I have something that may be an issue but I can't find reference to it anywhere, so I have come here for help!

I have four male rats (six months old-ish) and they are brothers, have been together the whole time I've had them/at the pet store etc.

It seems as if one of them is being bullied by the others but I can't tell.

He is very submissive in general but all three of the others seem to chase him around, groom him, pin him etc a lot of the time. 
I have just caught one of them nipping at him. Not grooming, nipping (not drawing blood) and it has me concerned.

I have a new boy (three months old) that I have been introducing slowly (has his own separate cage) and that is all going well.
He hasn't been integrated yet but I was wondering whether to put the rat that is being "bullied" in his cage with him (away from the other three) so that they can form their own bond?

(To clarify, the bullying behaviour was occurring before the new rat arrived on the scene)

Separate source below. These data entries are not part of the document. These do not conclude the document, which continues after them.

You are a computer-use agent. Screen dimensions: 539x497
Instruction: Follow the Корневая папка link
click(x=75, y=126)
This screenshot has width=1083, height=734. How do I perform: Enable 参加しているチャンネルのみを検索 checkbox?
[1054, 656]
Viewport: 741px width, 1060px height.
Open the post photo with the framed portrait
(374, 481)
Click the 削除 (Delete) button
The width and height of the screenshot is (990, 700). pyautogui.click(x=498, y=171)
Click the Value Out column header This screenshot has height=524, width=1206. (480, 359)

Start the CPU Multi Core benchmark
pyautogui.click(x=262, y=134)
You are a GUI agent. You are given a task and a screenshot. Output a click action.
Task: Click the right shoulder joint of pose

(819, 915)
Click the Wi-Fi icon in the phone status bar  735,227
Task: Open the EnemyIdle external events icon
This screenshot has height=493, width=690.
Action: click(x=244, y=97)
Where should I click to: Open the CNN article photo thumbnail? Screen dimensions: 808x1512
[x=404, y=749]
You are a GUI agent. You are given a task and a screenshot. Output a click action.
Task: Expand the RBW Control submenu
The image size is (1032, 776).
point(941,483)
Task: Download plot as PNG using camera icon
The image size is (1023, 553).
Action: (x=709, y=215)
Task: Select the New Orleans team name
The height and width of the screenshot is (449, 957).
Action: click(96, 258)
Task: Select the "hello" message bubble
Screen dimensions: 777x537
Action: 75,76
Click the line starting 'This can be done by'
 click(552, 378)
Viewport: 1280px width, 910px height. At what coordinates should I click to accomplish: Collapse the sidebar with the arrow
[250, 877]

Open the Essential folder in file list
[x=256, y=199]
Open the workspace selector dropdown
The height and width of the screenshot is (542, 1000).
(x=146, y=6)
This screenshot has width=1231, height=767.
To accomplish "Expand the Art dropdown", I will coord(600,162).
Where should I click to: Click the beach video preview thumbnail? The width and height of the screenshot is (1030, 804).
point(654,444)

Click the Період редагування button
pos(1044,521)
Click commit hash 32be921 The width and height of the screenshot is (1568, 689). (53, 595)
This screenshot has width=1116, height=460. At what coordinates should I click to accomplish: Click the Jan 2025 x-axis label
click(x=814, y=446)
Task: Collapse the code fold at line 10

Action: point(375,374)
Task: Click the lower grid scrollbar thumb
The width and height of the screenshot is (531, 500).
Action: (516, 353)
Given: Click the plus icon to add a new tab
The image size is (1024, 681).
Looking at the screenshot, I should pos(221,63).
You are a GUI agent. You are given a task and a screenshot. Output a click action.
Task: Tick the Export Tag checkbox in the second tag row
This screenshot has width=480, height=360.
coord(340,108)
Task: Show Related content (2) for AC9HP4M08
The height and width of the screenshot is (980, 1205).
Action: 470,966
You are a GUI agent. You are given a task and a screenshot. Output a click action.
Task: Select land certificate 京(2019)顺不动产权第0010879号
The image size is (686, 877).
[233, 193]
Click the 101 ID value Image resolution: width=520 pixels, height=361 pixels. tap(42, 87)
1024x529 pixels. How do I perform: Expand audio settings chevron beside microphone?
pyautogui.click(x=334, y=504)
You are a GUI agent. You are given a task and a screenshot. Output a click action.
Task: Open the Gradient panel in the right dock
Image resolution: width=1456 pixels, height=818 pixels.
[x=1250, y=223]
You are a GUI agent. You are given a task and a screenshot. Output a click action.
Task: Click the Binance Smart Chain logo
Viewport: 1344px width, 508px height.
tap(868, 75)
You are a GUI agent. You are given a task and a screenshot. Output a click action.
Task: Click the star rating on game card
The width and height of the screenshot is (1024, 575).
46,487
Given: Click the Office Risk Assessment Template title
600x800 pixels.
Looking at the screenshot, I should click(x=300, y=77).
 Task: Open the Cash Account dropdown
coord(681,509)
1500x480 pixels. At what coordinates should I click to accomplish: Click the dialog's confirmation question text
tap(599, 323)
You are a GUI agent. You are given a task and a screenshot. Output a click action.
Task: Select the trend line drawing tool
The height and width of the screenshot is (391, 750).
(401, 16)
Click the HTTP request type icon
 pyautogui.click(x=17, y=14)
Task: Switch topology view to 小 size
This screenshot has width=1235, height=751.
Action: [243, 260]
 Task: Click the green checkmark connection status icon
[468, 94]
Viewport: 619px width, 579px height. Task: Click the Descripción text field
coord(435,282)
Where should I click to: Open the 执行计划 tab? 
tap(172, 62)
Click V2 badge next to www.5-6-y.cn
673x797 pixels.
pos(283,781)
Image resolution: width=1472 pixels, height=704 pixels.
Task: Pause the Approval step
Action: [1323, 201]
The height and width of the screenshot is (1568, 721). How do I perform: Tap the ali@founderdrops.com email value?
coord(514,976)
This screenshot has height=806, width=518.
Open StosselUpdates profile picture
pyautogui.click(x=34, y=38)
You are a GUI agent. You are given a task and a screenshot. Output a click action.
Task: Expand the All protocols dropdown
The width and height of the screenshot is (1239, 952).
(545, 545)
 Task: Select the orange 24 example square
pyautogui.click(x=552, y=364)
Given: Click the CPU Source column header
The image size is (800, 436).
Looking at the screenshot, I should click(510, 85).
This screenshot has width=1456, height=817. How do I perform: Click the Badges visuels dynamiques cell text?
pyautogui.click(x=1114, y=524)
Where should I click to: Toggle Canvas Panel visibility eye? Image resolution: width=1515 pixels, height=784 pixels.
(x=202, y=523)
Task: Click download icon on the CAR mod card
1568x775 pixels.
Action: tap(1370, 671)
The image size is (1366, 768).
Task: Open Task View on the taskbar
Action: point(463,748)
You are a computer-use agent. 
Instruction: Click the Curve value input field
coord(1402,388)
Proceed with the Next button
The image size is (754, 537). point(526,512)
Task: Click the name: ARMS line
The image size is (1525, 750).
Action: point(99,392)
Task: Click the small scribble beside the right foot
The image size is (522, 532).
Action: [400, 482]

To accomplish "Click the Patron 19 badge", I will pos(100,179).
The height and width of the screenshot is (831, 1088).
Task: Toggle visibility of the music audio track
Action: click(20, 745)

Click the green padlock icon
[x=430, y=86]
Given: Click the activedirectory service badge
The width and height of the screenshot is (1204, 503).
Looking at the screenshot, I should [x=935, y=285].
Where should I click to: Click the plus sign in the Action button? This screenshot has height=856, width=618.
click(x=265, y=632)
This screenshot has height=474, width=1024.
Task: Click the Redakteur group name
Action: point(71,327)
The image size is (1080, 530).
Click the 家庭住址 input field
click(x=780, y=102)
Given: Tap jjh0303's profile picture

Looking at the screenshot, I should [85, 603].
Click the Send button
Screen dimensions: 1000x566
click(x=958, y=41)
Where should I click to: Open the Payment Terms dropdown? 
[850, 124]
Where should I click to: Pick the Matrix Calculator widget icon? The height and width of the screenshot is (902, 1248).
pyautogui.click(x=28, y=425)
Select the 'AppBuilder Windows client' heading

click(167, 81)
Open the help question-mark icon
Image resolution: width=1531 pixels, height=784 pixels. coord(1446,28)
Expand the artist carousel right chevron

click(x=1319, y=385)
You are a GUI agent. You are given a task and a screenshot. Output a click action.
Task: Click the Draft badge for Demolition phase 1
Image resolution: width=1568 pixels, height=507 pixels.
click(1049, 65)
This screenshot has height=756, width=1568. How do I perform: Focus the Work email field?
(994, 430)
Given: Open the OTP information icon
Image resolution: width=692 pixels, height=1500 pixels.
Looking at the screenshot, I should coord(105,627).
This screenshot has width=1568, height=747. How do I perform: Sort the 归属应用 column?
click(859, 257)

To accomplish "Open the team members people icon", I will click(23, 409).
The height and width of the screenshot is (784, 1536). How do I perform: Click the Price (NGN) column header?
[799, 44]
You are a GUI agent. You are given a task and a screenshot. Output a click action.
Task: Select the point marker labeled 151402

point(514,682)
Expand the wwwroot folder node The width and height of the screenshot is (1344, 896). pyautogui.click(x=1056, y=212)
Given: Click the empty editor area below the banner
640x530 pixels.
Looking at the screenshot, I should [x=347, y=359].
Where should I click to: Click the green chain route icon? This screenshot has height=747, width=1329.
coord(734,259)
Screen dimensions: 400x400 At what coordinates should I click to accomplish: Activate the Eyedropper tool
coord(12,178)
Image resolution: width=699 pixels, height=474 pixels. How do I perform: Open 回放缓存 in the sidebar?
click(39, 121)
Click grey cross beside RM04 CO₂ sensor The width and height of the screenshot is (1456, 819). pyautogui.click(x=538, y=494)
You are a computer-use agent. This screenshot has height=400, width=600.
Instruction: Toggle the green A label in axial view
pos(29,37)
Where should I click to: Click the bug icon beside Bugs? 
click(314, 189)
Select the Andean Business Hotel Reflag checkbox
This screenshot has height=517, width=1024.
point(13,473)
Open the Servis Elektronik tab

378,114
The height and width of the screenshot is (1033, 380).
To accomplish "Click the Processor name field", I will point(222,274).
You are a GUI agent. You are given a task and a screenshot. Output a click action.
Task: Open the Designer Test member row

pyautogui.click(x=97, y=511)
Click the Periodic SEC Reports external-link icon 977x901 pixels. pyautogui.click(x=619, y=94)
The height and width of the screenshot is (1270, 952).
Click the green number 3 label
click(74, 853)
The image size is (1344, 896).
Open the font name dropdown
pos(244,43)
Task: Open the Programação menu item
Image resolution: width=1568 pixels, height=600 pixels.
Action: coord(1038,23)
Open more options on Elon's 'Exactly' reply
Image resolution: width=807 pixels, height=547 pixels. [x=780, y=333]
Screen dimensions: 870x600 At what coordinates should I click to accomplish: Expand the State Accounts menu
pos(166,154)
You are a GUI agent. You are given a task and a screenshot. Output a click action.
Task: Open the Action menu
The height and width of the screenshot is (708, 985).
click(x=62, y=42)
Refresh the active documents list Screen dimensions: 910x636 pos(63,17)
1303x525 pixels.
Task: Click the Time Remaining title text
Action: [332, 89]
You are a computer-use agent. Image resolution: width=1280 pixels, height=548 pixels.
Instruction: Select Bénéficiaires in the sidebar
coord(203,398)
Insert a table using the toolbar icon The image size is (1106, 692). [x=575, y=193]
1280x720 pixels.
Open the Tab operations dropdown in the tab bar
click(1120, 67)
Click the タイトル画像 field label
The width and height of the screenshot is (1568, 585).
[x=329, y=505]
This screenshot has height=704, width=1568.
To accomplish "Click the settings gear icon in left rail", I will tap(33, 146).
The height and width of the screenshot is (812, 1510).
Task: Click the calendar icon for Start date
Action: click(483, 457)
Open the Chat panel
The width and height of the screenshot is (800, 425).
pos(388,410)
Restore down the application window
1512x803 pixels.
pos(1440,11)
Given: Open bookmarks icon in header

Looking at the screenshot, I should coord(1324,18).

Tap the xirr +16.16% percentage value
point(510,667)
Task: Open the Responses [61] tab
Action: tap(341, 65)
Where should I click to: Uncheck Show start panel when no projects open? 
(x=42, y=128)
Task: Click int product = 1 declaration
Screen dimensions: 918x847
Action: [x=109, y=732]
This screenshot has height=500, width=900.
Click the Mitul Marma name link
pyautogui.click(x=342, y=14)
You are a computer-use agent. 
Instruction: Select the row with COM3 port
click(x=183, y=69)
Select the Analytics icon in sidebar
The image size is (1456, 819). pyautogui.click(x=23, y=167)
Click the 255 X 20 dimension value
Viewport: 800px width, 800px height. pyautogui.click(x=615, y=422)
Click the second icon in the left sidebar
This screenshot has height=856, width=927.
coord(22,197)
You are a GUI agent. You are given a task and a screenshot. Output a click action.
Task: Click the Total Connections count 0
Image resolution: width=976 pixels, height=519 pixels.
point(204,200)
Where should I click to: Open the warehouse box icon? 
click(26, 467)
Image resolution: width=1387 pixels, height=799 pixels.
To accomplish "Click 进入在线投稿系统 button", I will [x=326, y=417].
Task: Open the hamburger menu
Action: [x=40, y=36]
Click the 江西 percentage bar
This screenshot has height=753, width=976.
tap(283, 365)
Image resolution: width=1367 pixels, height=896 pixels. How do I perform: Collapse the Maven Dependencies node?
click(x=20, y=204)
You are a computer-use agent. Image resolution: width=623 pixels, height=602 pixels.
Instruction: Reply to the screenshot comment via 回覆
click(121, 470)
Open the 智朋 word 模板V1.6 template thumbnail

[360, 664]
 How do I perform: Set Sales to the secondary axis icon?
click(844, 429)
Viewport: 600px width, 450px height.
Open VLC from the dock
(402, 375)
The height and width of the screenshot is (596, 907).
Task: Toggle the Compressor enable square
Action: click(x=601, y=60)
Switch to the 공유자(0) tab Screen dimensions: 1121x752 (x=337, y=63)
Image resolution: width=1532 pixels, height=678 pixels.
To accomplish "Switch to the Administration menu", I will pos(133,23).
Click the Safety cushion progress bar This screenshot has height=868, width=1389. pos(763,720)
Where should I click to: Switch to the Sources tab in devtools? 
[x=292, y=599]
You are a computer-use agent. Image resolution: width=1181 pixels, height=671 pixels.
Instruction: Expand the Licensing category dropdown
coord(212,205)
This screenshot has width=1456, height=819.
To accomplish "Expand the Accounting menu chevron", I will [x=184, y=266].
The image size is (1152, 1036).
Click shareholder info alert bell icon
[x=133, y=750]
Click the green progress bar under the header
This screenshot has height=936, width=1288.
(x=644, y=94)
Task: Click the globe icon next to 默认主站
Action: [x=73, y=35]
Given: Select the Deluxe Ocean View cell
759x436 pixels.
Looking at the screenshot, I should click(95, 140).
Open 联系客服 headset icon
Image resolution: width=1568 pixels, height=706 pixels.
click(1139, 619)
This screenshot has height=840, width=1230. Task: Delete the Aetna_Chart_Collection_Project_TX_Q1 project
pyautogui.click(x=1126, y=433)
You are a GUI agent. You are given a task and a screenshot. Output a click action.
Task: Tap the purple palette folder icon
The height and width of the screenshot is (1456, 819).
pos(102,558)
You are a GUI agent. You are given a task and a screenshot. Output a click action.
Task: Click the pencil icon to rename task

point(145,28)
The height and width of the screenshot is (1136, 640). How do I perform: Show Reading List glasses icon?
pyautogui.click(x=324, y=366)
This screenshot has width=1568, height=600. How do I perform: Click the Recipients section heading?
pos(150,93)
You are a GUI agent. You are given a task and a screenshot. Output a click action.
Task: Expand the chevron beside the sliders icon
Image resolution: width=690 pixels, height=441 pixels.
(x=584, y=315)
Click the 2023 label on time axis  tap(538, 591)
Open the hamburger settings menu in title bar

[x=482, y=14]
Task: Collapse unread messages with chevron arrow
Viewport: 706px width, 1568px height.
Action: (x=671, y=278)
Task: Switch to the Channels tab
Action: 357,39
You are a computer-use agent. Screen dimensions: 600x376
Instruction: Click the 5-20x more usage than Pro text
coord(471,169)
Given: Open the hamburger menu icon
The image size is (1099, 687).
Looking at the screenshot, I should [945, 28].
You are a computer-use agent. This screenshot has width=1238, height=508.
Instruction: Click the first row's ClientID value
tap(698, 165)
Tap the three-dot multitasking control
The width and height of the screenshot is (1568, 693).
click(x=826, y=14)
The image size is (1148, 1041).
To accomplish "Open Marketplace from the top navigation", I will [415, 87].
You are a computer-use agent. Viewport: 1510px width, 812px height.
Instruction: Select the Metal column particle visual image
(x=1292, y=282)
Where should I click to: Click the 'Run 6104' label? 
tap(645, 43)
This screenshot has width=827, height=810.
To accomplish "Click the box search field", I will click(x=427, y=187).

If that is not a good idea then what would people recommend?
I could wait until the younger boy is integrated and give up the cage to the one that gets bullied but then I worry he will get lonely (even though his brothers pick on him daily)

I am worried that something may escalate as they get older so any and all help is greatly appreciated!


----------



## Gribouilli (Dec 25, 2015)

They reached maturity and it is when NON- neutered boys might start to get aggressive toward one another. I heard people having success with the carrier method to curb down aggression. Basically you put the rats in a carrier or smaller cage with nothing but litter (no fleece preferably) 2 water bottles and lots of scattered food (all the same food, no mix). The goal here is to decrease aggressiveness by taking away what they want to fight for that is a large territory, toys, hammocks...you need to thoroughly clean their cage- very important- before putting them back in. If it is a DCN use only 1 level first with nothing but good, water, litter. Slowly add stuff and open the second level. If it doesn't work and the aggression escalades, you will have to neuter some or all of your rats.


----------